If this was a few years ago I would have taken it as a joke, but after some Charedim spit on little girls going to school in Beit Shemesh and began calling women who sat on the front of buses whores I’m willing to believe the madness. Apparently the blurry glasses in mention don’t allow men to men to see more than 3 meters in front of them, not enough to really work since beyond three meters it’s hard to tell if she’s a butter-face or not anyway. Regardless, the glasses are patented and being sold for 25 shekels a piece.
Let us consider the gravity of this event, we all know that women are assur to look at, but is it necessary to spend our hard earned welfare money on something we don’t need. It’s the klal’s mesorah to simply look down when walking in reshus harabim, furthermore – walking with your eyes straight ahead can lead to gaiyva and the need to kavod. Personally I think that it’s better to hide our obsession with controlling our animal lusts for pritzus, you don’t see the community coming up with stupid ways to protect us againstĀ pedophilia, sex abuse and white collar fraud – because publicizing it makes us look bad, why do we have to show the whole world our ways of dealing with immorality.
These blurry glasses are merely another way for the non-frum world to poke fun at us.

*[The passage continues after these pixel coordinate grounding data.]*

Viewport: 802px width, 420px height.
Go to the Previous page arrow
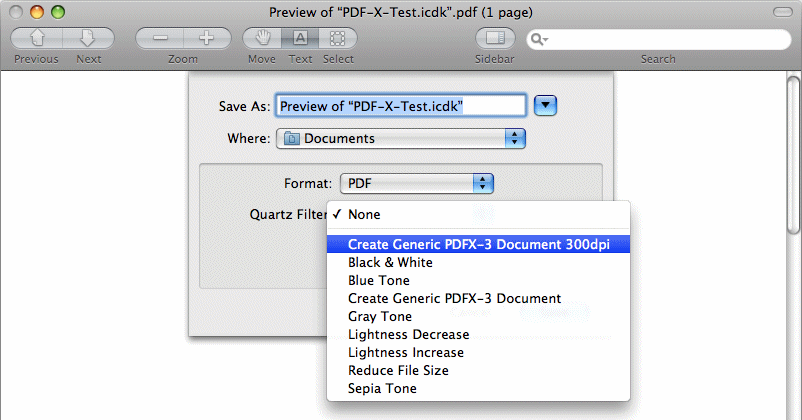click(37, 38)
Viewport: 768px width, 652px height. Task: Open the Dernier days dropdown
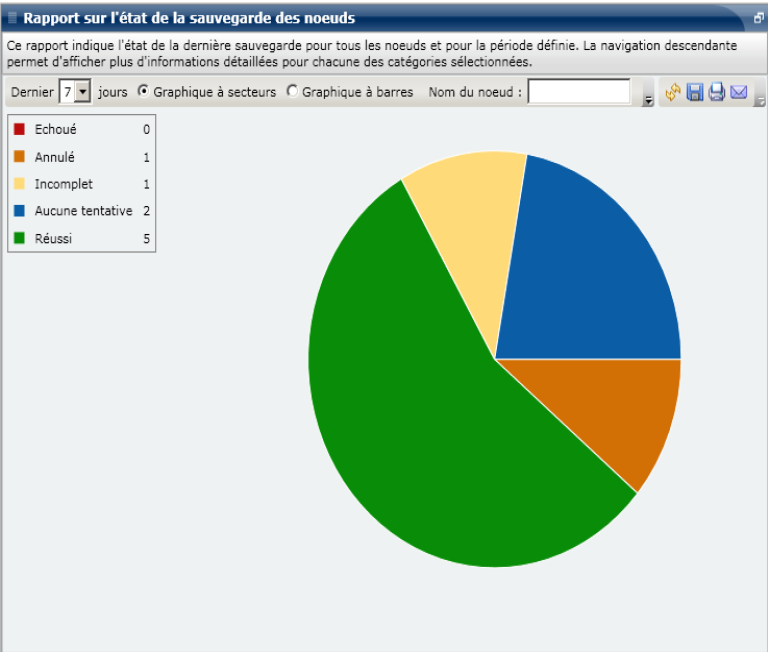click(x=83, y=92)
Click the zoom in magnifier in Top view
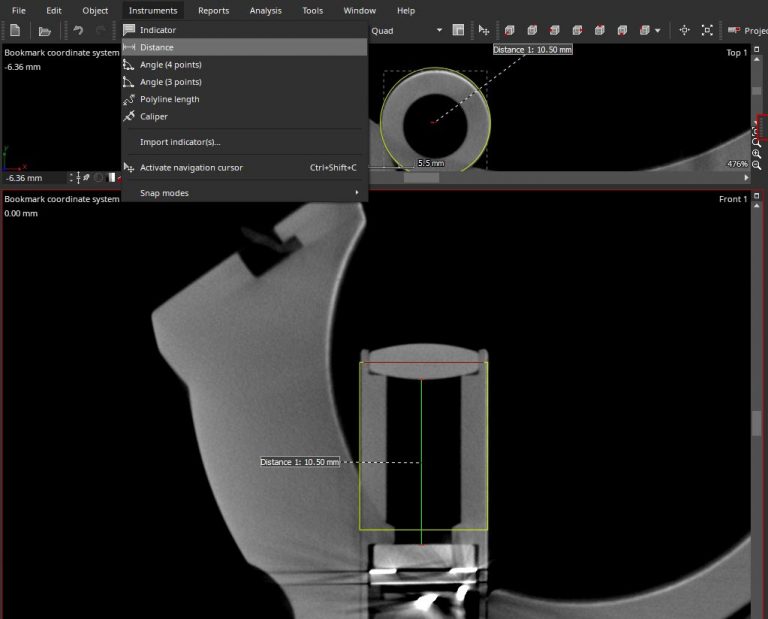 click(757, 154)
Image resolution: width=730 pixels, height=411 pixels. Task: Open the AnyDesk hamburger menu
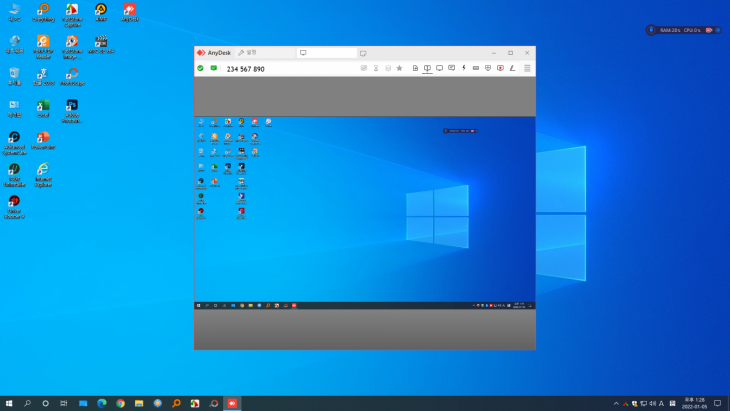(x=527, y=69)
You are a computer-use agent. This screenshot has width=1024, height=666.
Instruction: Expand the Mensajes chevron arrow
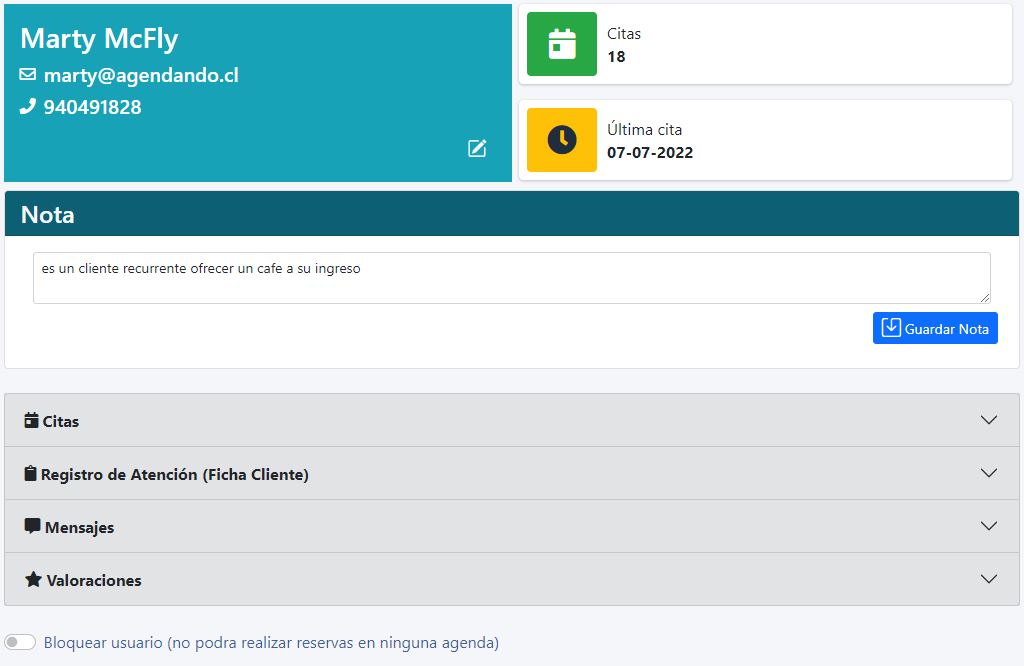[x=989, y=526]
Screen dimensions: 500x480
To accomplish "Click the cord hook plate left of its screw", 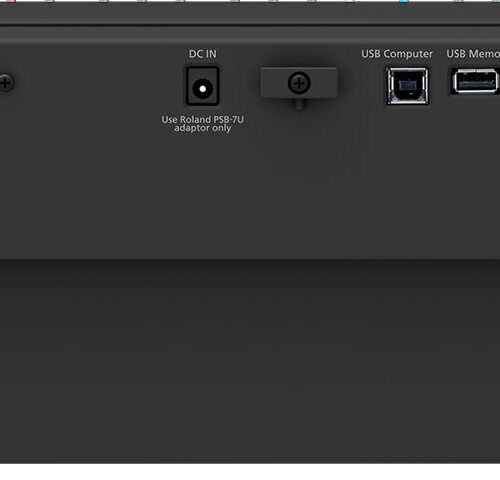I will point(274,83).
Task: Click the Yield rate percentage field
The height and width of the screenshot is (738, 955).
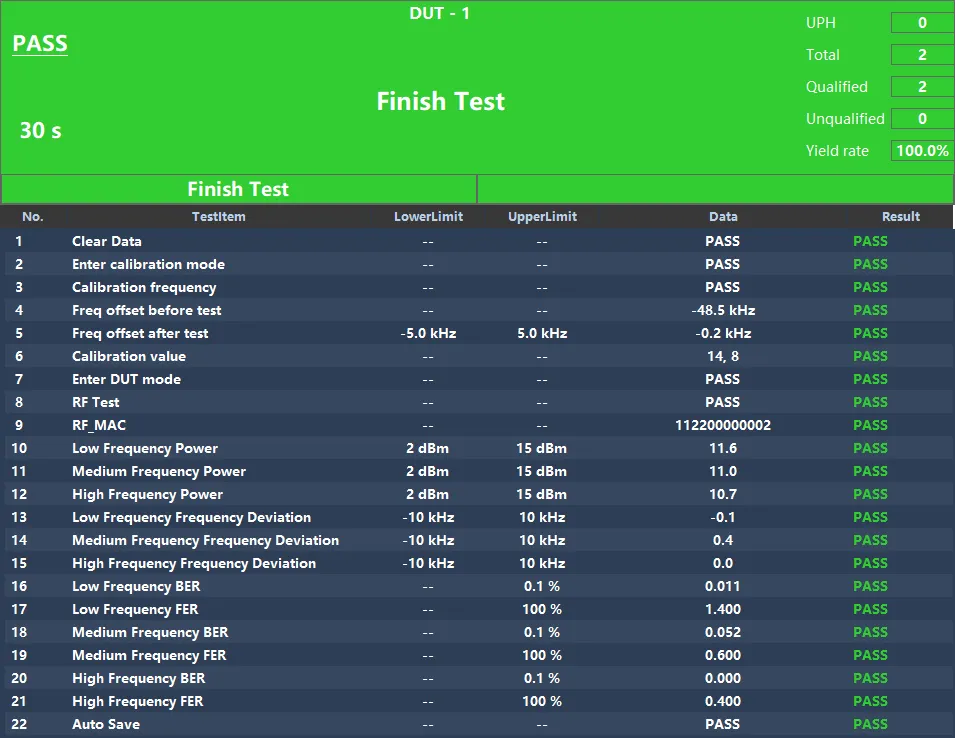Action: 921,151
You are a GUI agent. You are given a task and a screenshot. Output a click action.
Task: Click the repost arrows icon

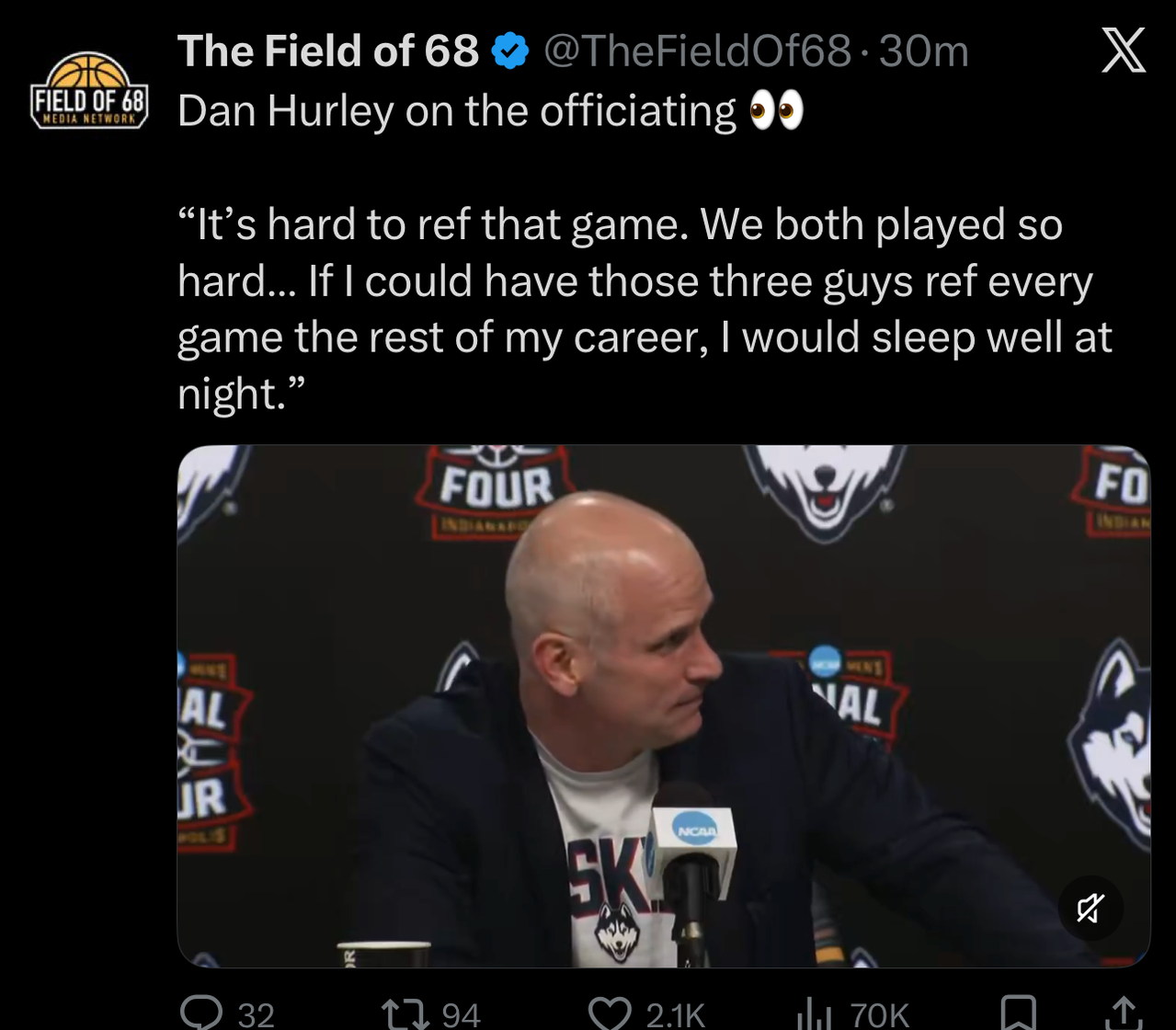405,1013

They don’t understand our ways, but for some reason making fun of Charedim and Yiddishkeit is ok, yet you make one peep about the gays and you have a national scandal.
Instead of marketing blurry glasses, the Charedim should wise-up and just ban women already. I know we n eed women to do laundry, work, have babies and cook, but that doesn’t mean they need to leave the house. It seems that the Charedim in Israel are just pussy footing around, they should have hours for women to leave the home and those hours could be in the middle of the day when any truly frum man who fears pritzus enough to put his life in danger by wearing fuzzy glasses would be learning Torah anyway.
Although I would argue that the pritzus crisis is far worse than the shidduch crisis and the yeshiva tuition crisis, I think the charedim need more creative ways to deal with this crisis of epic proportions. It should be noted that men shouldn’t have to suffer because of women’s misdeeds, since when is it our fault that Hashem created us on a lower spiritual level than women.